* _BRIEF_
Rewrite the material from the line containing "The width and" through the end of the material, inclusive, with "icon" replaced by "button" and all else unchanged. Omit the pictures.

Records from a pointing dataset:
—————

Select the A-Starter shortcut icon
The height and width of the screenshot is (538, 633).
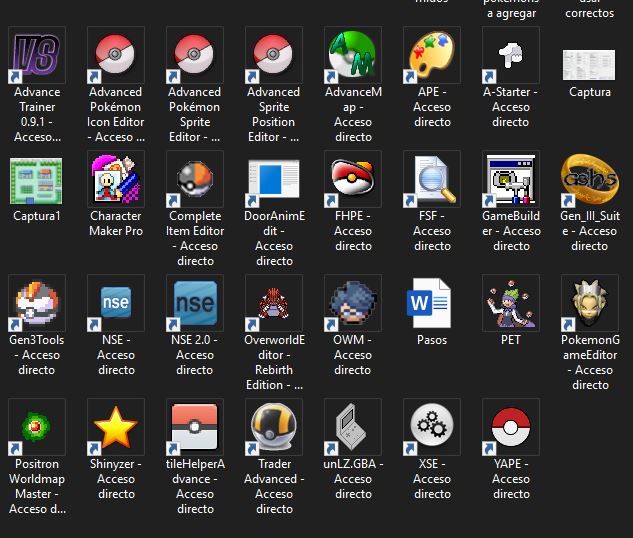pyautogui.click(x=510, y=56)
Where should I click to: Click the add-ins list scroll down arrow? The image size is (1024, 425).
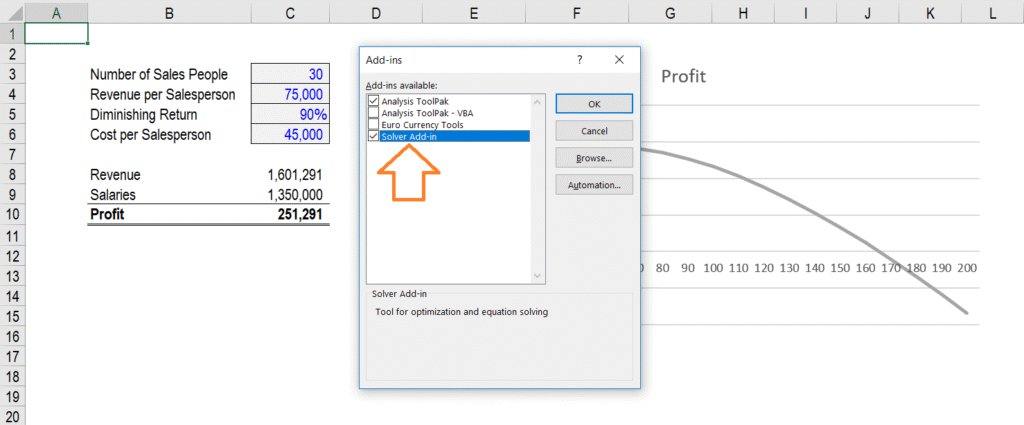[x=538, y=276]
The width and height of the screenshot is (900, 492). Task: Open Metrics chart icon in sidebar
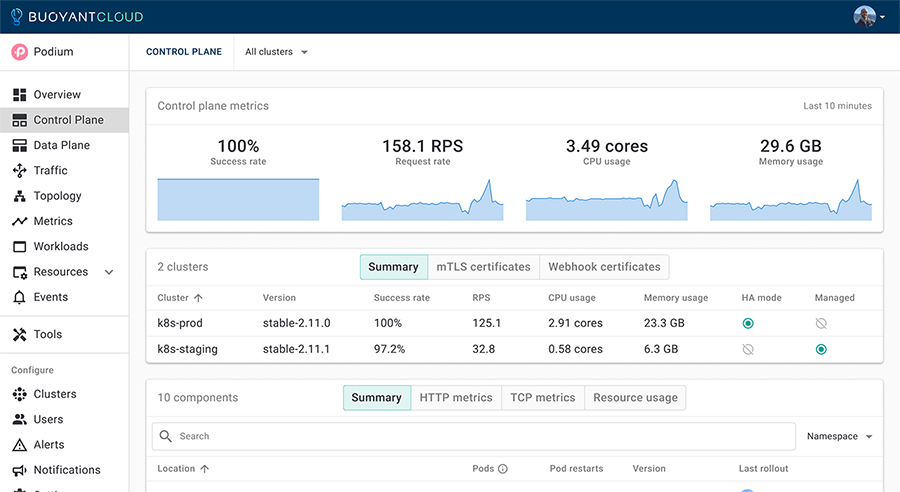point(19,221)
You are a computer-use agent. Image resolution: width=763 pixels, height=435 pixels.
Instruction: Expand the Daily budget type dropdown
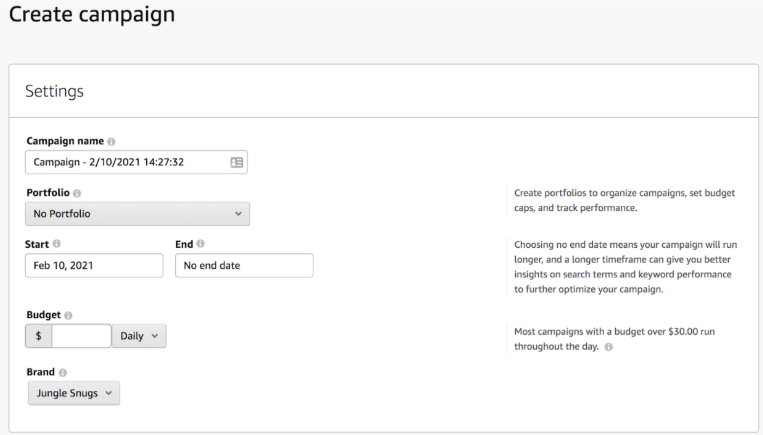[x=140, y=337]
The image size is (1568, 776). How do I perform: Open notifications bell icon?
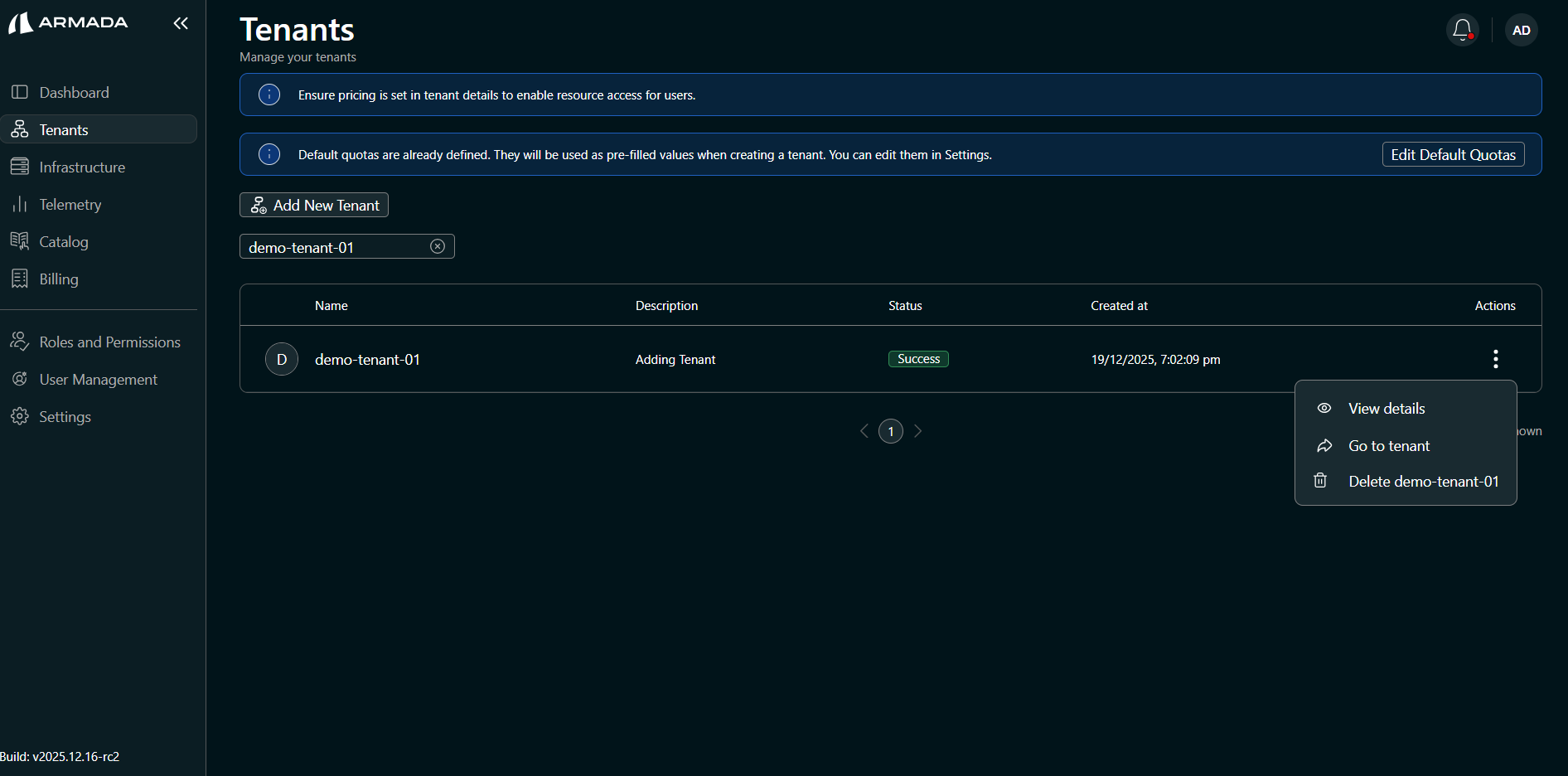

—————

* _RESPONSE TO THE TASK_
The width and height of the screenshot is (900, 492). Task: Open Metrics chart button in sidebar
point(19,221)
You are a computer-use agent. Image resolution: width=763 pixels, height=435 pixels.
Instruction: Expand the Daily budget type dropdown
[x=140, y=337]
The image size is (1568, 776). How do I perform: Open notifications bell button?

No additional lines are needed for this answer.